If Ireland rejects the Nice Treaty we will be removed from the decision-making processes in Europe and will be "suspect" when alliances are formed in the future, according to Mr Kieran Crowley, chairman of the Small Firms Association (SFA).
Ireland has a responsibility to "pull eastern bloc countries up the ladder with us", he said. "Ireland must remain at the centre of Europe because that is the position of opportunity," he told the SFA's annual conference in Dublin yesterday.
"A small state must be a smart state. We must have a central involvement in creating new rules for the extension of market opportunities and in drawing up regulations which may help or hinder business."
Mr Crowley told delegates that Nice would not cost jobs and Ireland would not lose money as had been argued by elements within the No campaign. He said when Ireland joined the EEC in 1972, the number of people at work in the State was 1.05 million but that figure now stood at 1.75 million. The average take-home pay in Ireland is now the third highest in the euro zone, he added.
"And we will not cede power... The Irish talent for horse-trading has enabled us to influence and to frame the EU agenda. The Irish interest has prevailed over raw numerical imbalance and I have every confidence that our politicians and our public servants will continue to punch above our weight," Mr Crowley said.
He did "not like the fear of immigrants, the suggestion that ... we will be overwhelmed by an influx of EU citizens opting to live in Ireland".
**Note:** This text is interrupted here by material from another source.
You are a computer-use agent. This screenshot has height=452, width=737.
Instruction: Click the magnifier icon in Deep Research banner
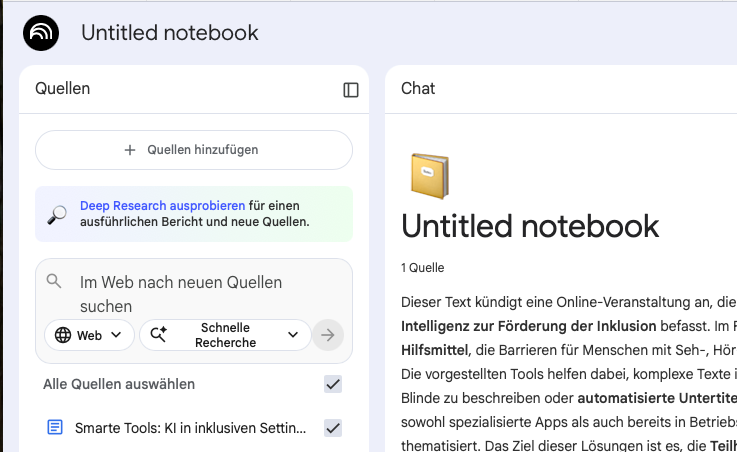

"I admire the eastern European countries that emerged from the totalitarian regimes and have struggled so hard to participate in the market economies of the western world. I worked as a consultant in Poland for three months and I saw it up close in Warsaw in the URSUS tractor conglomerate. Remember how we applauded Lech Walesa and Solidarity? Are we to spurn them now? We owe them a helping hand to pull them up the ladder with us."